▶ _About this task_: Please transcribe every entry below exactly, without including the pictures.

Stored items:

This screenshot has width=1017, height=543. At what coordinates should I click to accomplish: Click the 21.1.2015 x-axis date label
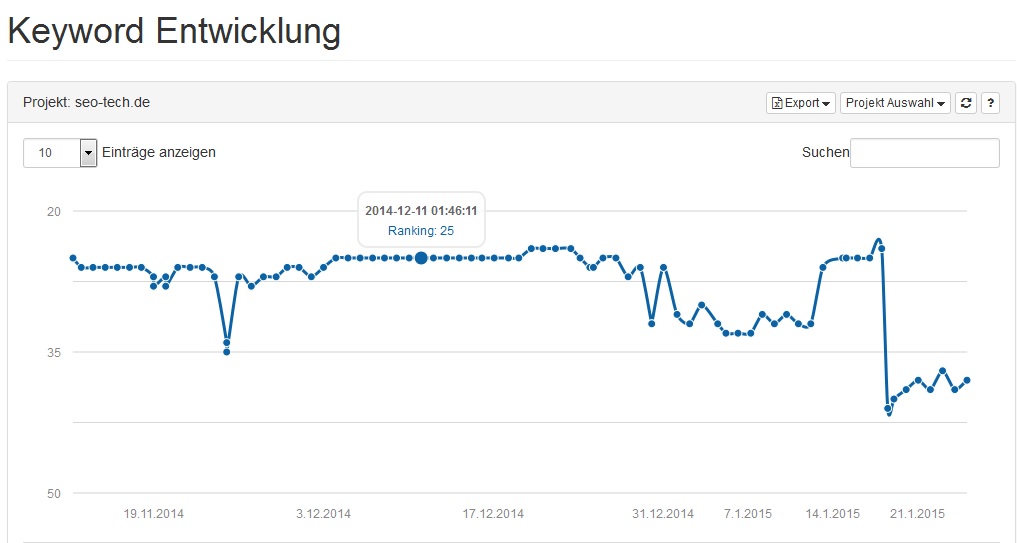(x=918, y=514)
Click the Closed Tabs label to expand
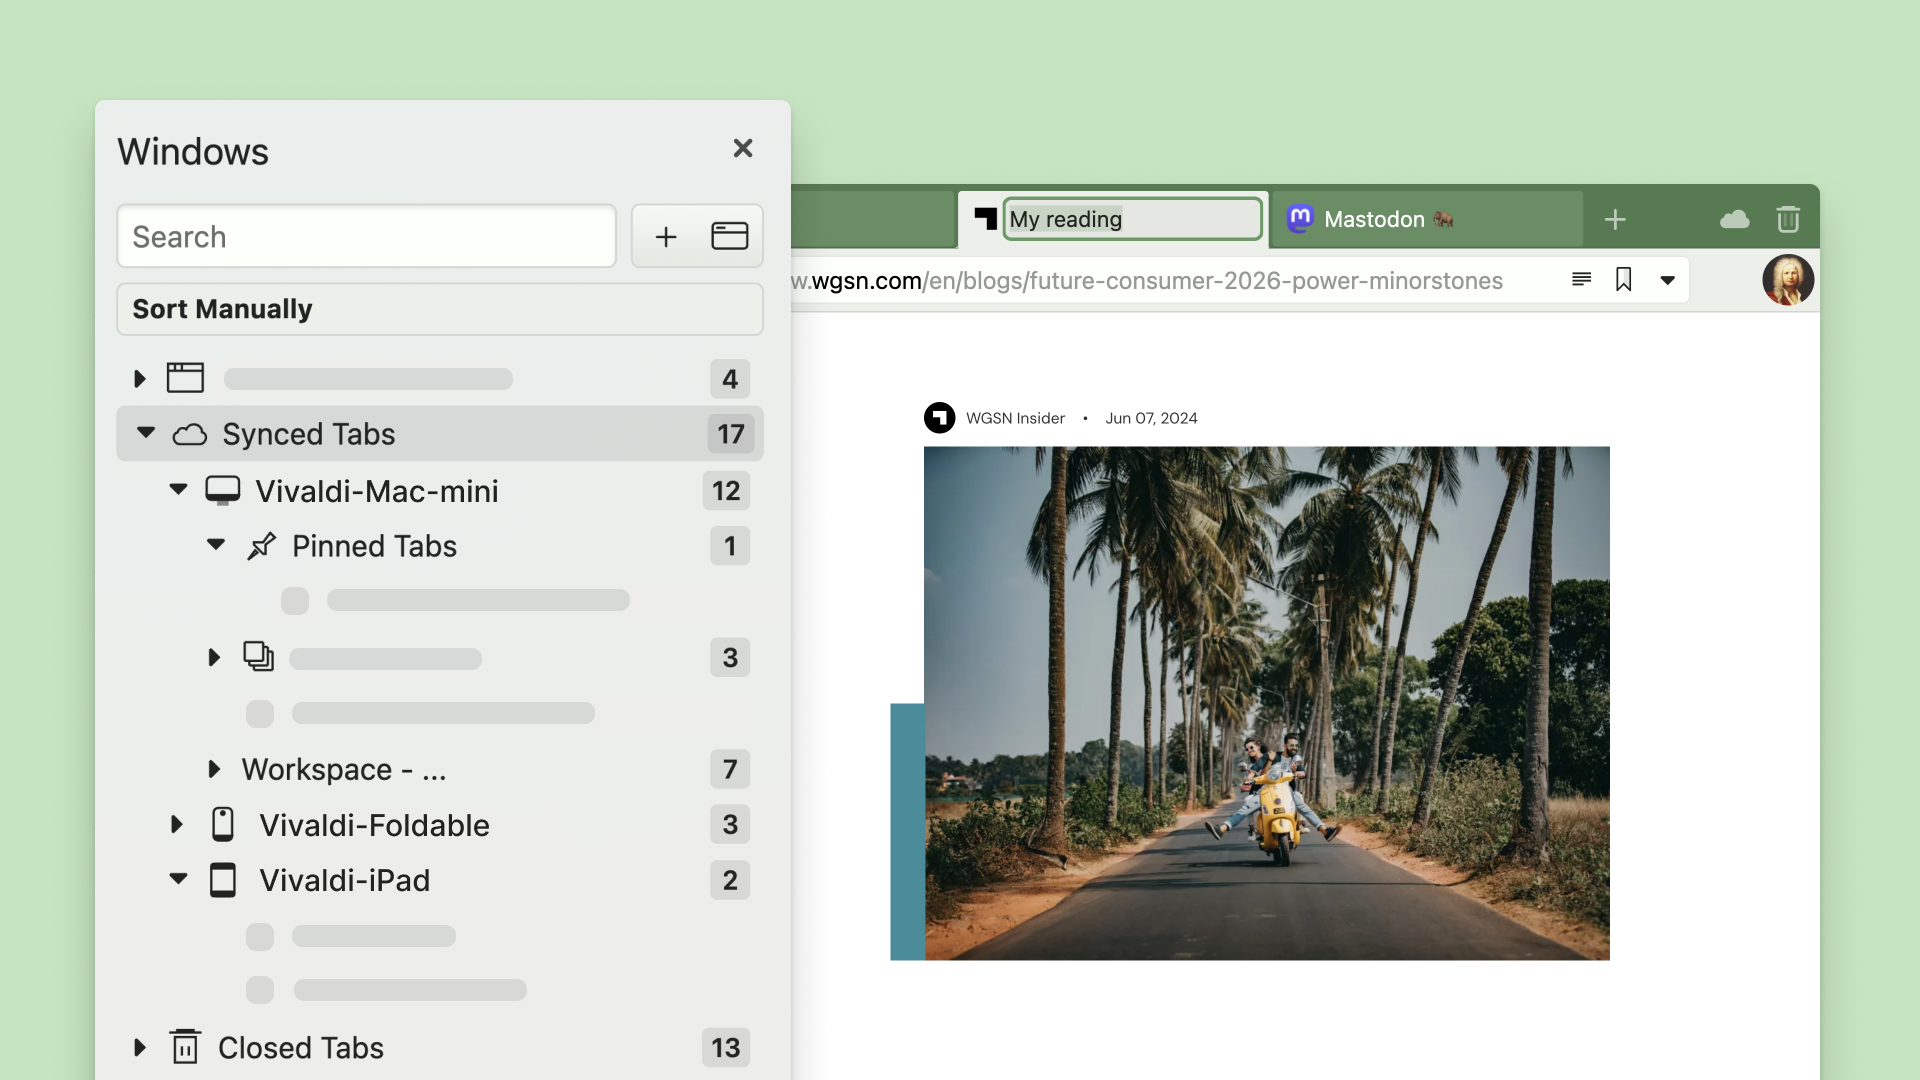1920x1080 pixels. 301,1046
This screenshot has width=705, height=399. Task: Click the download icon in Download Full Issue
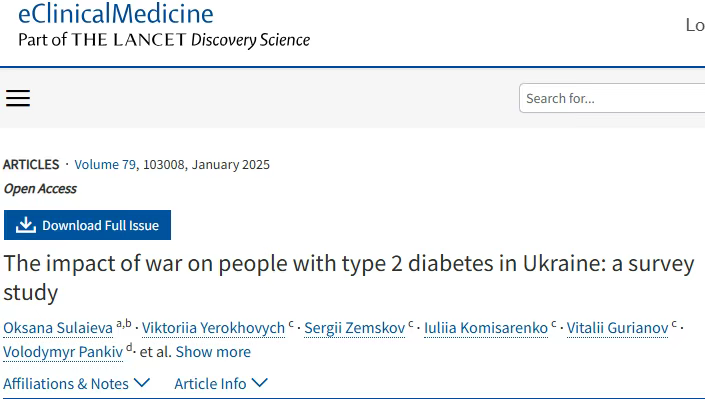[x=26, y=225]
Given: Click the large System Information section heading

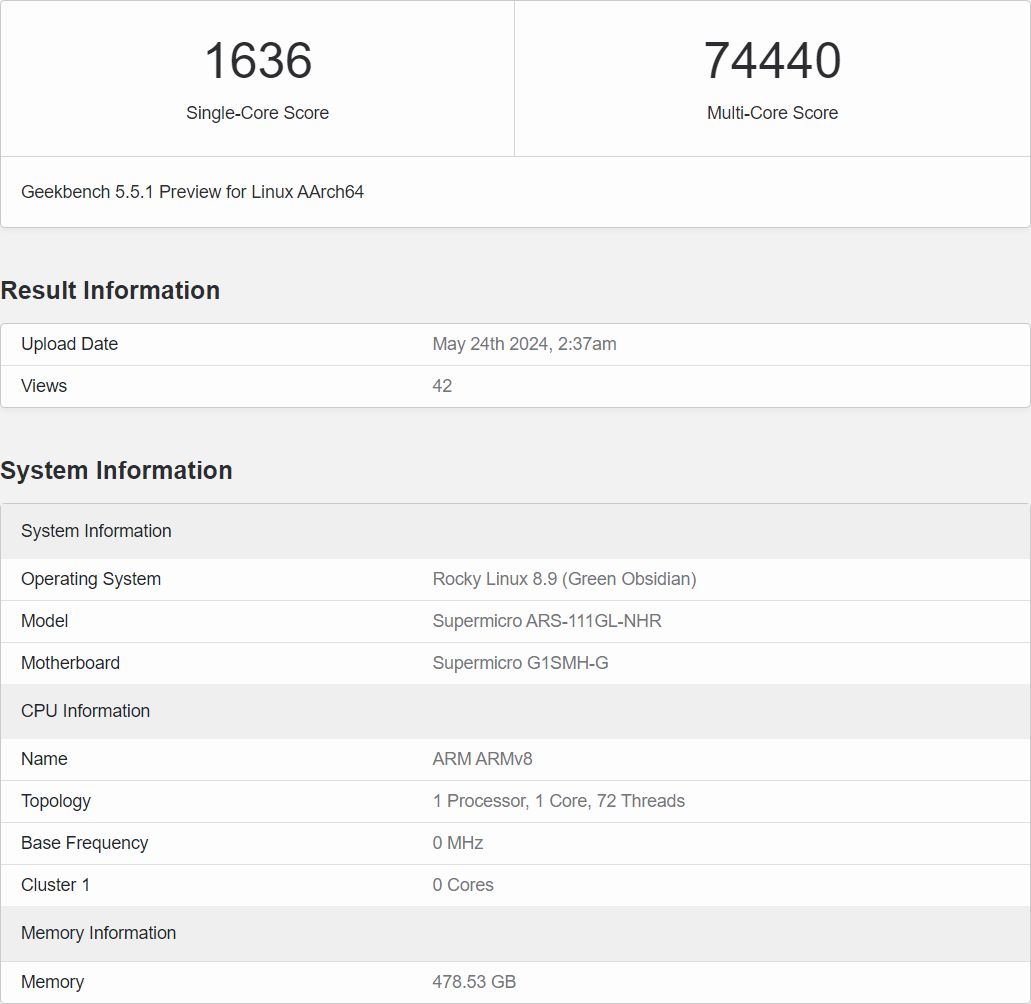Looking at the screenshot, I should 116,470.
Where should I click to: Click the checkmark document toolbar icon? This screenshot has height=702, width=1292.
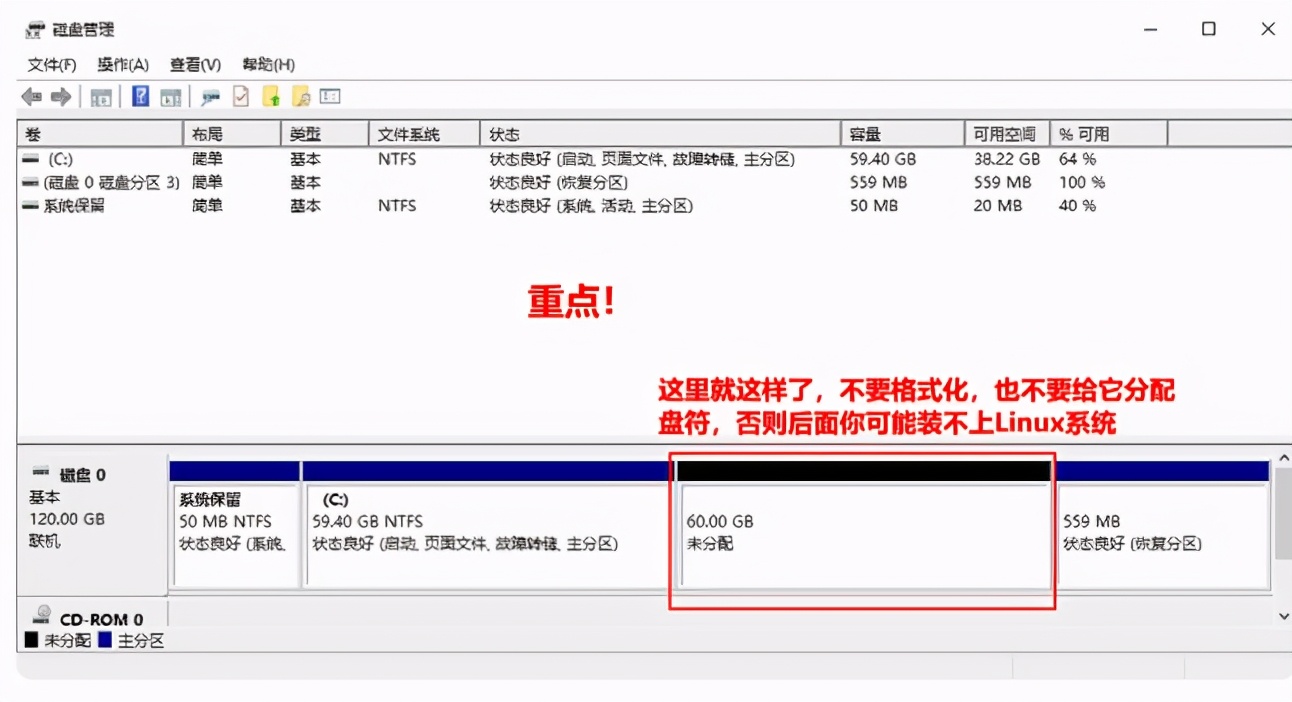tap(240, 96)
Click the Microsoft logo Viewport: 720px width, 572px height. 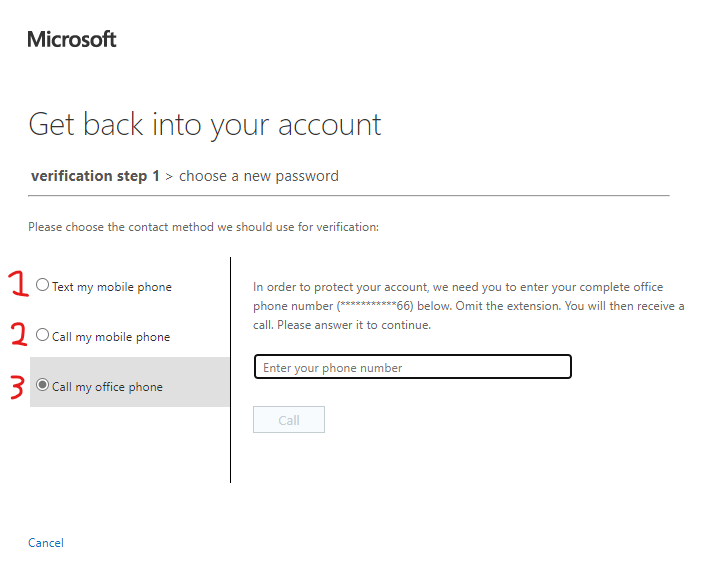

▶ _Exercise result_:
This screenshot has width=1017, height=543. At what coordinates should I click to accomplish: Click the 21.1.2015 x-axis date label
(x=918, y=514)
Click the Closed Tabs label to expand
1920x1080 pixels. 301,1046
This screenshot has width=705, height=399. Task: Click the download icon in Download Full Issue
[x=26, y=225]
Given: Click the large System Information section heading

Looking at the screenshot, I should 116,470.
Where should I click to: Click the checkmark document toolbar icon? This screenshot has height=702, width=1292.
tap(240, 96)
Click the Microsoft logo Viewport: 720px width, 572px height. 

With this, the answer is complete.